Cooperatives of incarcerated workers are becoming more common around the world because they have shown to improve the livelihoods of incarcerated workers and their families, facilitate their re-entry and significantly reduce recidivism.
In Italy, about 2,000 people or 12% of the incarcerated population working for the prison administration are organized in co-ops. Their recidivism rate is 5 percent, much less than the 70-90 percent estimated for the other prison systems.1 At least four similar incarcerated workers’ co-ops exist in Puerto Rico. Through the U.S. Agency for International Development (USAID)-funded Cooperative Development Program (CDP), the Peruvian National Penitentiary Institute (INPE), Ministry of Production and NCBA CLUSA are piloting this model with a group of women called Dulce Esperanza, who produce chocolate and are in the process of forming a co-op.
On February 15, NCBA CLUSA hosted a webinar called “Empowering Incarcerated Workers through Cooperatives” to learn from the experiences of these co-ops in Italy, Puerto Rico and the Dulce Esperanza group in Peru. If you missed our webinar, watch the recording now.
Jessica Gordon Nembhard, Professor of Community Justice and Social Economic Development in the Department of Africana Studies at John Jay College, City University of New York (CUNY) and member of NCBA CLUSA’s Cooperative Economics Council, moderated the webinar. Our panel included Valerio Pellirossi, expert in social cooperatives and Senior Policy Advisor at Italy’s Confcooperative Federsolidarietà; Lymarie Nieves Plaza, co-op developer in Puerto Rico and Co-founder of Impulso Cero; and Denis Calderón, NCBA CLUSA Peru’s Cooperative Law Expert.
Mark Gizzi, Director of USAID Peru’s Office of Alternative Development, who visited the Dulce Esperanza group in the Quillabamba Prison in Cusco, Peru in October 2021, provided opening remarks. Gizzi reflected on his visit with the Dulce Esperanza group: “These are women who are in prison because they have committed crimes, but they are also mothers and family members.”
With NCBA CLUSA support, the cooperative model is “giving them the opportunity to redeem themselves, vis-a-vis their families, their children and their society” and “giving them the opportunity to become useful people, proud of their work and their final product.” Gizzi added that labor inclusion initiatives for incarcerated workers like Dulce Esperanza should be replicated. “By becoming cooperatives, these groups can formalize, become better organized and equipped, increase their capacity and thereby their sales. A world of opportunities opens for them,” he said.
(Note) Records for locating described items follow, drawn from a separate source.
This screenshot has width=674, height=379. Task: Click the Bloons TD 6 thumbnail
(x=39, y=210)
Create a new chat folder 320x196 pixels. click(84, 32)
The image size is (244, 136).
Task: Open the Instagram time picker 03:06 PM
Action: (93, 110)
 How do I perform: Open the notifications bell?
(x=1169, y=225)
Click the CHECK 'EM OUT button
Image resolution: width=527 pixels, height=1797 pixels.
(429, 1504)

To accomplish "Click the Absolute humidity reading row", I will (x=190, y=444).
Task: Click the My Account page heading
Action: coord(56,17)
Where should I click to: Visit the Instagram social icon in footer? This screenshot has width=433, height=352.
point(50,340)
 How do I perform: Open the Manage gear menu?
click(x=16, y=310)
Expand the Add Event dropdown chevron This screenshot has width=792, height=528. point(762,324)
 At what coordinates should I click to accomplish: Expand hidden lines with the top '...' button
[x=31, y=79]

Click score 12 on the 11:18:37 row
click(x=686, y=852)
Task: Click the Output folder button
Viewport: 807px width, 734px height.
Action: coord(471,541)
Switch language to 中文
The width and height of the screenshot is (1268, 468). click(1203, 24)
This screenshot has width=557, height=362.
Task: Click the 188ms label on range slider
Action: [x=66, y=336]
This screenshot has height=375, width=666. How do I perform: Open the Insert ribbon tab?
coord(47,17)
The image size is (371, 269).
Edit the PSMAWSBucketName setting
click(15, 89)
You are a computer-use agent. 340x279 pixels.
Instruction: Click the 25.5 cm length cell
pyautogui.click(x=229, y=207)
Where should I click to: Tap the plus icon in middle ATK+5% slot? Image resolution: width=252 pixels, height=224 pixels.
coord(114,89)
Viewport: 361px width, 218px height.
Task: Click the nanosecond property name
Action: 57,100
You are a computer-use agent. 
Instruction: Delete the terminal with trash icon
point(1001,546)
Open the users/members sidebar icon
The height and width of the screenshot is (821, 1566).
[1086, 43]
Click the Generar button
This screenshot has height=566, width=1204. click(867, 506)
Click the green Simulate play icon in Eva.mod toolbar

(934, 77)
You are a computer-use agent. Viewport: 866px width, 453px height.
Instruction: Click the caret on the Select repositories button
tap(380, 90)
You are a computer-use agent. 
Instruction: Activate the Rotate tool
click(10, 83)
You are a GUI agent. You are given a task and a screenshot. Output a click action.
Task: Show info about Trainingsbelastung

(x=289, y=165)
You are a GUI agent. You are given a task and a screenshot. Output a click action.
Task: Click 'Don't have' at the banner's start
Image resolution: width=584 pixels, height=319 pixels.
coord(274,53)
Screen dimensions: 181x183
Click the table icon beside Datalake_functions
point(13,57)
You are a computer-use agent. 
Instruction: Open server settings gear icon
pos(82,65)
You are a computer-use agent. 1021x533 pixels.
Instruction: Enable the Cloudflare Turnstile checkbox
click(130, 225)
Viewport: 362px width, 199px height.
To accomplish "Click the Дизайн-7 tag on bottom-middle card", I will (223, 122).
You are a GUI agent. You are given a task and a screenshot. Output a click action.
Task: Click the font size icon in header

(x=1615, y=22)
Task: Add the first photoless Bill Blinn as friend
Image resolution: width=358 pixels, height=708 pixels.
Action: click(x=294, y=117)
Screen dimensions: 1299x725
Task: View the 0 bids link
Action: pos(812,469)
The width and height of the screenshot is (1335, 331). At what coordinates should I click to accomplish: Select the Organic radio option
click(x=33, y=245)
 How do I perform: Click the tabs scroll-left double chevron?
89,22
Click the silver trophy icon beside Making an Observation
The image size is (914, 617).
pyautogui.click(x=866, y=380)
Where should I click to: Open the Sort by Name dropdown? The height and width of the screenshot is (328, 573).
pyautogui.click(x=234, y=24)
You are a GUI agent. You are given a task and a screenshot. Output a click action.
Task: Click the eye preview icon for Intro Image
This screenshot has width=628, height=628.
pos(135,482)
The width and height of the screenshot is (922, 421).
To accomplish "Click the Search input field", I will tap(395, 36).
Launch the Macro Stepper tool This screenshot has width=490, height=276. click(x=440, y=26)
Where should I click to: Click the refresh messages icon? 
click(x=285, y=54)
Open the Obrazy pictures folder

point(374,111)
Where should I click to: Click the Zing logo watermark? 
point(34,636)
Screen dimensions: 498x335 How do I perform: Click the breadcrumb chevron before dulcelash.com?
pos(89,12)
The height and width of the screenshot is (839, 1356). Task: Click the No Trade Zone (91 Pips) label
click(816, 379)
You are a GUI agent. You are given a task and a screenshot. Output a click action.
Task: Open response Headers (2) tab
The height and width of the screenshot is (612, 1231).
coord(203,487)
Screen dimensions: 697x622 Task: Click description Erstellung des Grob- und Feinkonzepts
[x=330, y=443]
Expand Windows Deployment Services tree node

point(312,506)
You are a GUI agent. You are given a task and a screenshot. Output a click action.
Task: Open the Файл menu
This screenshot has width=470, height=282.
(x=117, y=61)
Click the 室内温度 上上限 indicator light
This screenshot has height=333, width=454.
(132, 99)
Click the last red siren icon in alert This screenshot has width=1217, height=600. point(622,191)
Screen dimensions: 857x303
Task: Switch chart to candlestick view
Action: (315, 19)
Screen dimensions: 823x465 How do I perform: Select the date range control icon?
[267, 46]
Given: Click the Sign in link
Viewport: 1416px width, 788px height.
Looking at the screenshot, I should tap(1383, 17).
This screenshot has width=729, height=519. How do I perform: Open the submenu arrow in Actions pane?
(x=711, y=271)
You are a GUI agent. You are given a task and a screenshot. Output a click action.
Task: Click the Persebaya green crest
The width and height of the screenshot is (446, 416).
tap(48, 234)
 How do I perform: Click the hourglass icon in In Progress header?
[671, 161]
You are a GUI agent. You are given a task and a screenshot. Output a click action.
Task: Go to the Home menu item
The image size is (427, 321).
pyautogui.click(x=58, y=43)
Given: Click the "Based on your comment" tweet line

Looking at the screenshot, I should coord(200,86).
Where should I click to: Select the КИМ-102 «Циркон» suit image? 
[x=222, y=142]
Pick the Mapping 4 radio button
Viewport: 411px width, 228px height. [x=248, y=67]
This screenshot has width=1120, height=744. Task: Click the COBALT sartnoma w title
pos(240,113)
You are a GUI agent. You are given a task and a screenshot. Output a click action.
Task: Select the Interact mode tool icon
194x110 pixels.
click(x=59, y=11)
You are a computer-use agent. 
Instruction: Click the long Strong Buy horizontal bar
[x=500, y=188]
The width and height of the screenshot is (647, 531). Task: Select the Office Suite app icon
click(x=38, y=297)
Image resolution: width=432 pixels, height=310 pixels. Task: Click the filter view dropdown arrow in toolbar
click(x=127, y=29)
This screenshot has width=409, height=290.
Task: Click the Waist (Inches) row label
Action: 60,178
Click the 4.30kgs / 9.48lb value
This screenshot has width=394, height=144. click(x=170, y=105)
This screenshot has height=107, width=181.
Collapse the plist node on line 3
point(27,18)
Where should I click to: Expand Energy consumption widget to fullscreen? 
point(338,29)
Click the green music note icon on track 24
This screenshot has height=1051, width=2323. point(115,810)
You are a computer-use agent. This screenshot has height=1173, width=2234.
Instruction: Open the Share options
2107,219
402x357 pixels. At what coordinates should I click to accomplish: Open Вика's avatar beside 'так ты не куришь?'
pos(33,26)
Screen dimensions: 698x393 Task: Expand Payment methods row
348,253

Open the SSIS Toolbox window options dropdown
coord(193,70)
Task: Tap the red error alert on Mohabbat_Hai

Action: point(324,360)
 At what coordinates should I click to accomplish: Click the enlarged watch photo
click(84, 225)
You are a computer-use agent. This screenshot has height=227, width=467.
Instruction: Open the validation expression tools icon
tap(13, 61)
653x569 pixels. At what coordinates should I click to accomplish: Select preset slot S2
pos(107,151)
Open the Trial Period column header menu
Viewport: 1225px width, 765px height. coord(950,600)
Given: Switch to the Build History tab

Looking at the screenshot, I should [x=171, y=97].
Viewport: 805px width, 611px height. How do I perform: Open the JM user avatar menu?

Gordon Nembhard introduced the audience to the incarcerated workers’ co-op model and stressed their potential to improve the lives of millions of people globally. She mentioned NCBA CLUSA’s case study on the Dulce Esperanza group called “Empowering Incarcerated Women Through Cooperatives in a Peruvian Prison,” which explains the origins of this group, its development and challenges, lessons learned and pending actions.
During the discussion, our panelists stressed that cooperatives help people deprived of their physical liberty in prisons—who are mostly from historically marginalized or underserved social groups—to increase their self-esteem, see themselves as human beings with a chance to right their wrongs, develop their skills and generate sustainable, demand-driven, income-generating work opportunities. Through the training and capacity development needed to form and manage a cooperative, incarcerated workers’ lives are transformed. Their outlook on life changes, they develop self-respect and trust, and their personal growth benefits their families, communities and society at large. They take pride in earning an income and supporting their families while in jail. And the stability provided by the co-op facilitates their reentry into society—especially when their cooperative membership continues after their release.
The cooperative model rehabilitates incarcerated people by providing them with opportunities to exercise their own agency, reclaim their humanity, earn a living and sustain their families.
Still, incarcerated workers’ co-ops face many challenges. Because they are based in penitentiary institutions that must approve and support the co-op’s operations, maintaining an autonomous, democratically managed businesses can be difficult. The panelists agreed that enabling environments for incarcerated workers’ co-ops are imperative.
In every country, the situation is different, and changes in political leadership and penitentiary administration can threaten progress. Best practices regarding legislation and institutions that have allowed for significant progress in Italy and Puerto Rico were shared. Panelists emphasized that it is critical to raise awareness of incarcerated workers’ cooperatives, since prisons are still seen as an unsuitable place to start a business. It is also important to build bridges that allow for the work that incarcerated workers do inside penitentiary institutions to continue once they are outside, without the stigma of having been incarcerated.
Among the lessons learned, we highlighted that the cooperative model—anchored in solidarity among members and other stakeholders—rehabilitates incarcerated people by providing them with opportunities to exercise their own agency, reclaim their humanity, earn a living and sustain their families. This self-reformatory impact continues long after they are released, reducing recidivism and allowing them to make sustainable contributions to their families and communities.
—Carmen Rosa Chavez Hurtado is director of CDP Perú.